この契約を無かったこととしないように、父は即日で嫁がせるという条件で公爵家の借金の3割を帳消しにした。
「……」
「……」
き、気まずい。
父等が他に話があるどうのこうの言って別の部屋へと移り、20分が立つ。
その間アルトはずっとカーペットを見つめていて、リーフィアはそんなアルトをにこにこと笑みを浮かべながら見守っていた。
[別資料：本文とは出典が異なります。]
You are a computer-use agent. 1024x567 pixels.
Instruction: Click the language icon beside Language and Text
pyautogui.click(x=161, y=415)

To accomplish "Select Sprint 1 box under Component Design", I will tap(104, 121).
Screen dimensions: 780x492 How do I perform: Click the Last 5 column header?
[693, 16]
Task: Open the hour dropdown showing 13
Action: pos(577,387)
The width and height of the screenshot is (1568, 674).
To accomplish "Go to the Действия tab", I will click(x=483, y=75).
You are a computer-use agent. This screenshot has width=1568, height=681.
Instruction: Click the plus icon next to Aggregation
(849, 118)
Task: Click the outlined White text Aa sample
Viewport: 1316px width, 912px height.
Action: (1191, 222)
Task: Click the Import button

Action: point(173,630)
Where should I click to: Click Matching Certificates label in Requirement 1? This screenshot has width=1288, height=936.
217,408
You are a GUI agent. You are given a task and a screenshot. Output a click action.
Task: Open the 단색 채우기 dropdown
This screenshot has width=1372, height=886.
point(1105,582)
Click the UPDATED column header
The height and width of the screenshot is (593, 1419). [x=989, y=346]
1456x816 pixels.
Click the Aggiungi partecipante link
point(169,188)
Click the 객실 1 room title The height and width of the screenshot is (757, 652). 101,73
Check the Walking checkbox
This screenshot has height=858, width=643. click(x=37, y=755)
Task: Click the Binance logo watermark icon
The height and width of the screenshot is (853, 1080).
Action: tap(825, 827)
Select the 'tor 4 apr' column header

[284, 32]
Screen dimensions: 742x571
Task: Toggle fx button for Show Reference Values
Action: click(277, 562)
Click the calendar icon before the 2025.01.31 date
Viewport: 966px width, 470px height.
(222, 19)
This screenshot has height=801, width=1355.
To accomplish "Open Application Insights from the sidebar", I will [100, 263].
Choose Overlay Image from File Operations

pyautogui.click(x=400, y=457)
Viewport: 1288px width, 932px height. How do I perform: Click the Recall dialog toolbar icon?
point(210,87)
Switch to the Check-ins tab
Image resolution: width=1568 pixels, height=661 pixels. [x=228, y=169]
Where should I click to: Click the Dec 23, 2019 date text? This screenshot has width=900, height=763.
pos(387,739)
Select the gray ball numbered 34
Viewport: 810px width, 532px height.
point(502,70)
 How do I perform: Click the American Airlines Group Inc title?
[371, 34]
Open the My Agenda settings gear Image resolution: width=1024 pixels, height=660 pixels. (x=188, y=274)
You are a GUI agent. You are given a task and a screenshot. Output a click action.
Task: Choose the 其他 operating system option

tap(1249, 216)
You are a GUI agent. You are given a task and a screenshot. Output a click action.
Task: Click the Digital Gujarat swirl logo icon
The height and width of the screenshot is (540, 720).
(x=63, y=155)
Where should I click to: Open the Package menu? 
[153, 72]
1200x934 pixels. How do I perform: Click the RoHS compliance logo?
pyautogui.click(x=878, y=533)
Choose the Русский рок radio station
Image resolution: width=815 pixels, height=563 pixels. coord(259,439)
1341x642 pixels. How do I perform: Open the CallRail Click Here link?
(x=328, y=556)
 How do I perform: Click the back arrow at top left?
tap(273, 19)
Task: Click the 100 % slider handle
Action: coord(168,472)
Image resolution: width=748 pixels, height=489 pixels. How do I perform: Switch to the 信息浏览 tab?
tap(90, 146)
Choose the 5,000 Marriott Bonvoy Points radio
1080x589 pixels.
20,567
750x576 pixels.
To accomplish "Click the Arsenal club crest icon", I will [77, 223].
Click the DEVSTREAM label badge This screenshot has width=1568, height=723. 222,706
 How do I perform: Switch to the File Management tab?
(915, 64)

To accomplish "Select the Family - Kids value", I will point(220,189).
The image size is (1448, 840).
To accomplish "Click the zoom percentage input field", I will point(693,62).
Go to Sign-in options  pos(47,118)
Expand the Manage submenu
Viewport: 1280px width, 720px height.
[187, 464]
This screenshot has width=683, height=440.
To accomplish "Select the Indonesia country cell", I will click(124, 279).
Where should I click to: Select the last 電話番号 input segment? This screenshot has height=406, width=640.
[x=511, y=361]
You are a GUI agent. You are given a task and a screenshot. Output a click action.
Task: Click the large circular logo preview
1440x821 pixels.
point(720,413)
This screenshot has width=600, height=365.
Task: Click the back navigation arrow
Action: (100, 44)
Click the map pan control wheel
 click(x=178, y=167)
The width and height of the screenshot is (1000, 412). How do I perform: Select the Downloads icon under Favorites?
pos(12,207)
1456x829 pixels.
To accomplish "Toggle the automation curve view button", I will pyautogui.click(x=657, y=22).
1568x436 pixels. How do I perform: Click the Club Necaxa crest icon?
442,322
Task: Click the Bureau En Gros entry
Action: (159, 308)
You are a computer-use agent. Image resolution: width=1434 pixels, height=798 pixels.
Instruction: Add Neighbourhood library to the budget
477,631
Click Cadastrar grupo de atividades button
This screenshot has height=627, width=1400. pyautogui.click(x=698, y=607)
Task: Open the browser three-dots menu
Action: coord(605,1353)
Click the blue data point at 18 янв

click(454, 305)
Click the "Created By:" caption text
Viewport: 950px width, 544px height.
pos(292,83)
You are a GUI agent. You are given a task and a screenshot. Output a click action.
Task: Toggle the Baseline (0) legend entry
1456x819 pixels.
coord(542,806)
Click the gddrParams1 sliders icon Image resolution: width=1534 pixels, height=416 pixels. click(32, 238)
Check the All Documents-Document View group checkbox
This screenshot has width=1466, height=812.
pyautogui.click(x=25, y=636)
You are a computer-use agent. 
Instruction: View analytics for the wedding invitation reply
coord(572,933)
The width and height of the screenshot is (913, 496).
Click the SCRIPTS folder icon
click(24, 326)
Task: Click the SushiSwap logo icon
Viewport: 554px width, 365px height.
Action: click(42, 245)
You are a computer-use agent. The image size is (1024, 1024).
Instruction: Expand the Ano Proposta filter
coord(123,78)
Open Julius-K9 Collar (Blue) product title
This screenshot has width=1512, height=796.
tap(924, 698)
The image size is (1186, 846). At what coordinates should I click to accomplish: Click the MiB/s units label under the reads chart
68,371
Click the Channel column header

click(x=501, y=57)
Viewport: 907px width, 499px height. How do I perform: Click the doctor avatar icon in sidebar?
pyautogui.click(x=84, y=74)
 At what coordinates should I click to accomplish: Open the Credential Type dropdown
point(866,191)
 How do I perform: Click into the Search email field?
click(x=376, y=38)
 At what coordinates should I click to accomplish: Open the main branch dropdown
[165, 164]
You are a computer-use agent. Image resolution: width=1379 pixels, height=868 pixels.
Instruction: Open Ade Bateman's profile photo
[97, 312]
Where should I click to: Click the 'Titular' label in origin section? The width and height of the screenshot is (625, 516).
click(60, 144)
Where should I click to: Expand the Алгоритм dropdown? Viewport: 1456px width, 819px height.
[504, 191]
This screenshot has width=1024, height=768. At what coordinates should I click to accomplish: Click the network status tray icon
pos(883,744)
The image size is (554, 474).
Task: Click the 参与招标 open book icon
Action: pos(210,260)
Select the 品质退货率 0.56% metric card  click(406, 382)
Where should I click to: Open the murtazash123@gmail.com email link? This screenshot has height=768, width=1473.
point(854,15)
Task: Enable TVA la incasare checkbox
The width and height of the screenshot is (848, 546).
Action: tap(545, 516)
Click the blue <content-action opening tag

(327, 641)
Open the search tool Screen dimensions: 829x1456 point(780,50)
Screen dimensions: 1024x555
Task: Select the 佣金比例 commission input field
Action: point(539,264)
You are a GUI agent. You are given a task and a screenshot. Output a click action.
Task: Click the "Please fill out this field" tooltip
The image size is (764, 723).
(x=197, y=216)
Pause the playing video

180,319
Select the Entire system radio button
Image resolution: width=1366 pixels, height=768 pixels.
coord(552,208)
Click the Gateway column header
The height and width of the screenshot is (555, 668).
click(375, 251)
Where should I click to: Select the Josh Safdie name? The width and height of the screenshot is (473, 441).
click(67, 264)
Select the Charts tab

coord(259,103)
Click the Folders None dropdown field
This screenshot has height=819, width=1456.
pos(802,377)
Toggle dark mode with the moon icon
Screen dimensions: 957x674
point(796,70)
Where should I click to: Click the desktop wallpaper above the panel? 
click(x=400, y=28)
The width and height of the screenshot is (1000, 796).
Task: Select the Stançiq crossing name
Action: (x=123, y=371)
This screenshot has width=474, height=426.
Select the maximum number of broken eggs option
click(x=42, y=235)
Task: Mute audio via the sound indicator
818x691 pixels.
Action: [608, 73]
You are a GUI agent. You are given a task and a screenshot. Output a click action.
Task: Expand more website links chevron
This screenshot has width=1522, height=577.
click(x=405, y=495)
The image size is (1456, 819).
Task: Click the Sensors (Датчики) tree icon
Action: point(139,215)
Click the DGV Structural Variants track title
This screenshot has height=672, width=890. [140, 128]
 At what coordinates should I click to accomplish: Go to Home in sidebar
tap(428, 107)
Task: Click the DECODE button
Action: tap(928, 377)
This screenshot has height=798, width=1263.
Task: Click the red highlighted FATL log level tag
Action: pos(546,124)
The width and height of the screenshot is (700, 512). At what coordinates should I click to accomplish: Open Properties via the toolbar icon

いつもの方々だったらとっくの昔に致していただろうが、流石にまだ子供だ。
そんな心配は毛ほどもなく、リーフィアの精神は安定していたが、沈黙がこうも続くとなんだか居たたまれなくなってくる。
「あ、あの」
リーフィアが控えめに声を上げると、アルトはギロリと睨むようにこちらを見てくる。
それでも意を決し、リーフィアは先ほどから気になっていたことを聞いてみた。
「先ほどの話なのですが――もしかして、アルト様にはもう好きな方が……?」
「好きな奴?」
「『俺は好きな人と一緒になるんだ』って……」
ああ、と納得したように頷き、アルトは口を開いた。
だが何が思い出したように思案げな顔をし、リーフィアの顔を再び見つめた。
「そうだ。……す、好きな奴が、いる」
若干耳を赤に染め、カタコトになっているのは好きな子を思い出しているからだろうか。
手の平で真っ赤になっている顔を隠し、目を逸らされた。
思わぬ初心な反応に目を丸くする私の視線を遮るようにアルトは怒鳴る。
「だ、だから!! お前を愛すことは一生、1度たりともない!! お前は、不倫をするために選ばれた女だ!!!」
「ふ、ふりん……」
難しい言葉を知っているのね、と頷くと、なんだ、その反応は!! とアルトは再度怒鳴り、机を叩いた。
どうやら違う反応をご所望らしい。
思春期の男の子ってめんどく……難しいんだな、とリーフィアは首をひねる。
アルトは、何だこの女は!! と言って部屋を出ていってしまった。
男の子って難しい。
それを知れたのがこの日の一番の収穫だった。